§ **GIVEN PASSAGE**
*** Begin section ***
Course Introduction

Andrea Solomon
as660@columbia.edu
(212) 854-6348
408F Lewisohn Hall
Meetings by appointment
Marlene Hennessy
mvh2@columbia.edu
(212) 854-6981
411B Barnard Hall
Meetings by appointment
Class Meetings:
TR 4:10pm-6:00pm
Lewisohn Hall Room 408

 


This intensive team-taught course in the literature and culture of the Middle Ages and Renaissance emphasizes close readings in historical context, the development of critical vocabulary and imagination, and in-depth study of some of the most important authors, including Augustine, Dante, Chaucer, Hildegard of Bingen, Marie de France, Shakespeare, Cervantes, Galileo, Sor Juana. Selections from a range of medieval genres will be read, including autobiography, letters, the lai, the lyric, and the fabliaux, and Renaissance genres such as essay, play, treatise, novel, sermon, and epic. Throughout we will consider how these writers sought to make sense of the world around them, what their conceptions of the self were, their often complex representations of women, and the different notions of authorship embedded in their works. Other topics will include: Christianity and the classics; sin, damnation, and salvation; the ÒdiscoveryÓ of the individual; new ideas of romantic love; mysticism; nationalism and political machinery; medieval medicine and the renaissance scientific method; humanism; concepts of justice; religious reformation; and the encounter with the New World.
*** End section ***
§ **TASK**
In the course introduction, what is Marlene Hennessy's office?

§ **DATASET CONTENT**
*** Begin section ***
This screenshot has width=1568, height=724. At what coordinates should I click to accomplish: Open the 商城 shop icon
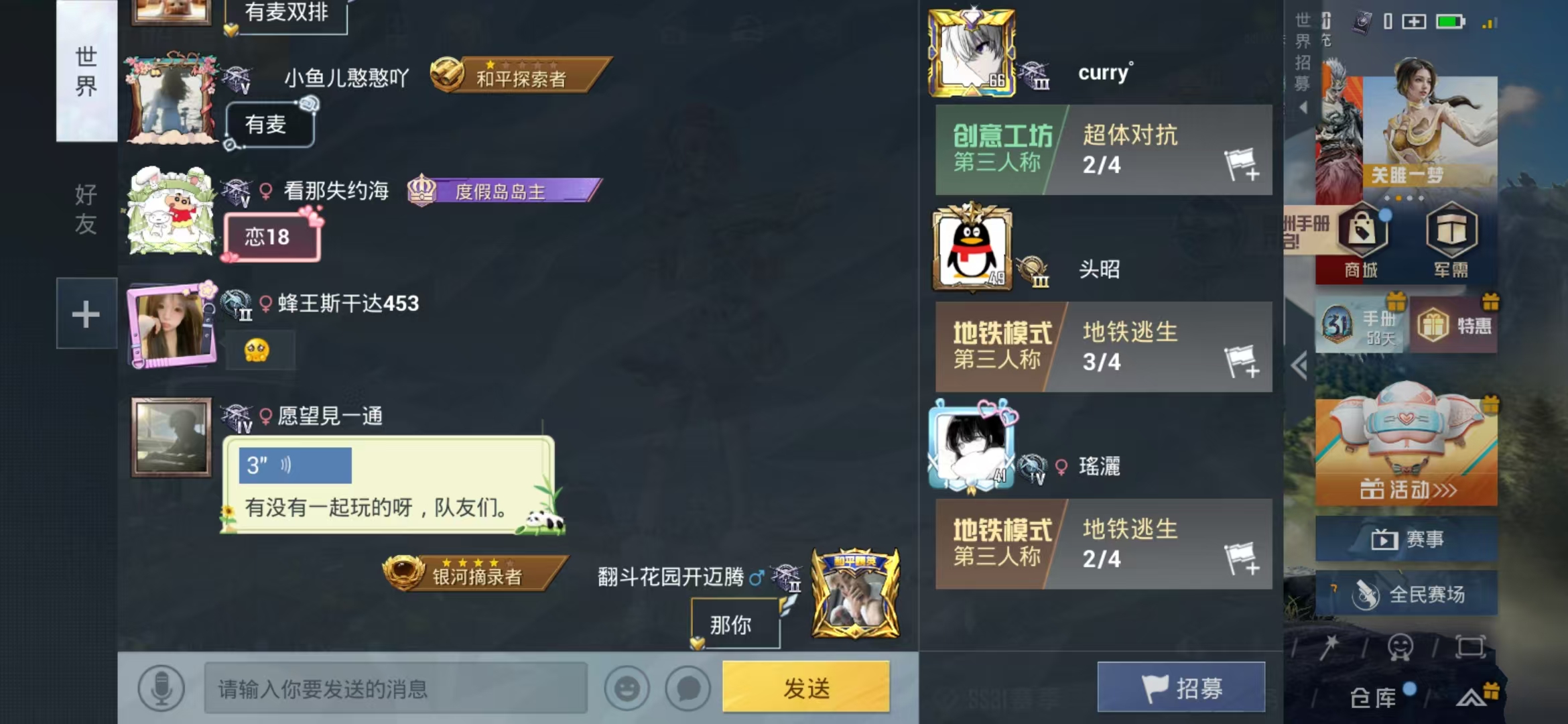click(x=1361, y=241)
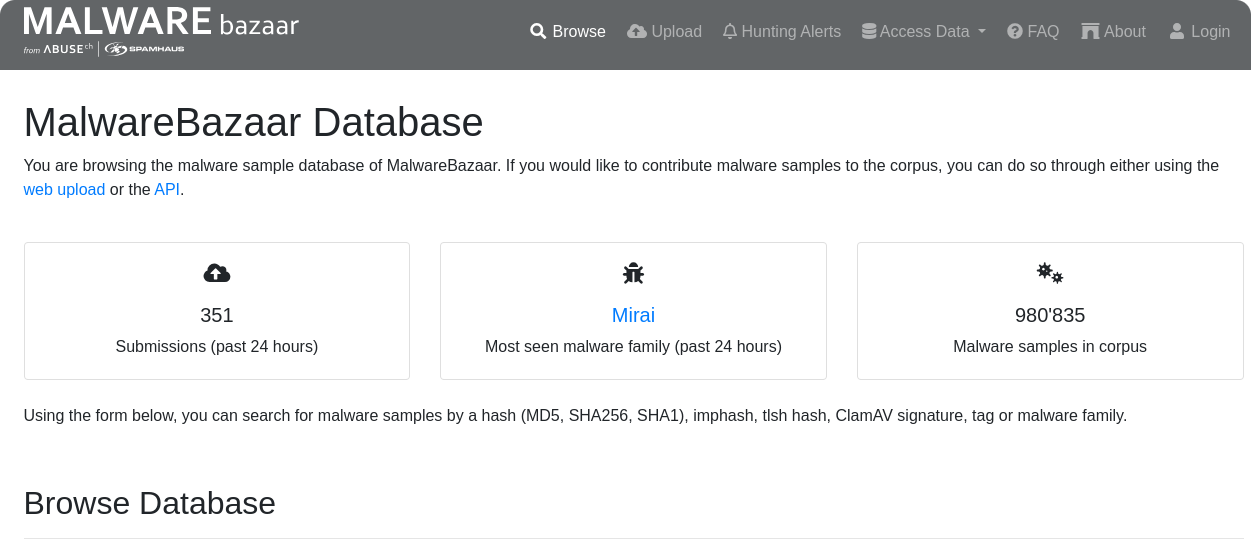This screenshot has width=1251, height=549.
Task: Open the 'web upload' link
Action: pos(64,189)
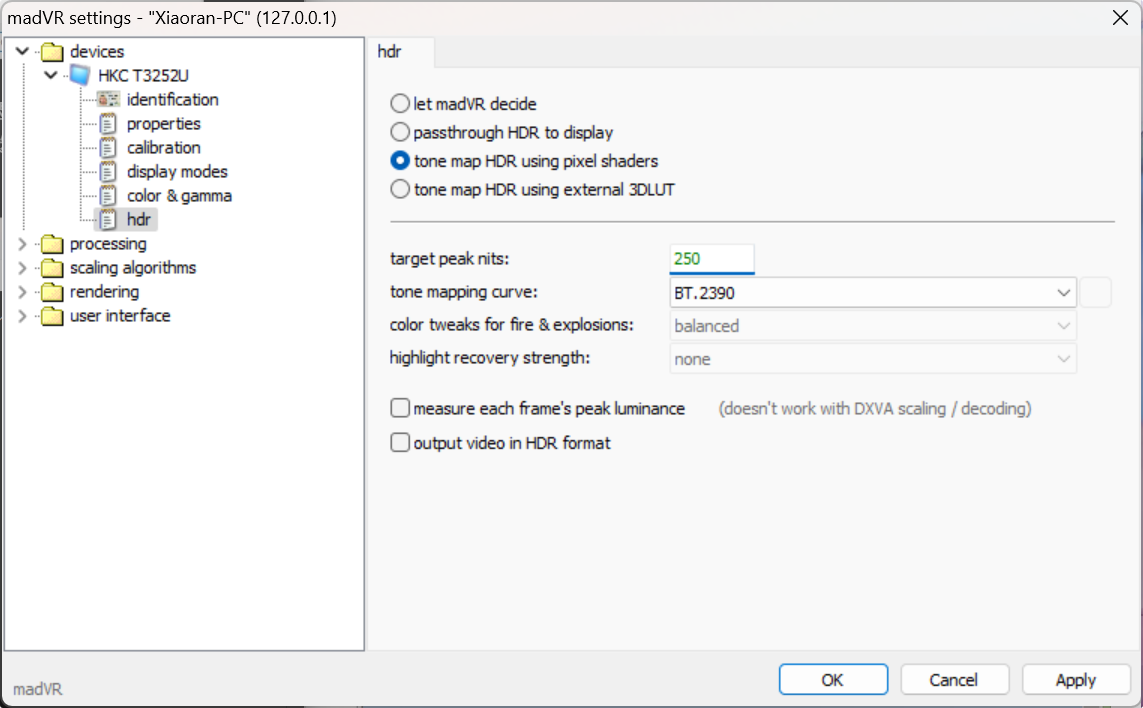The image size is (1143, 708).
Task: Collapse the devices tree node
Action: point(24,52)
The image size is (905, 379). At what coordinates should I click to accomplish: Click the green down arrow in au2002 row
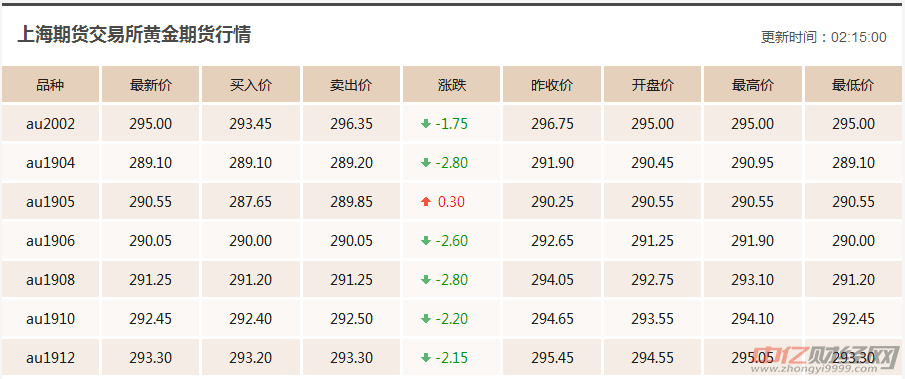[x=426, y=123]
*** End section ***
§ **OUTPUT OF THE TASK**
411B Barnard Hall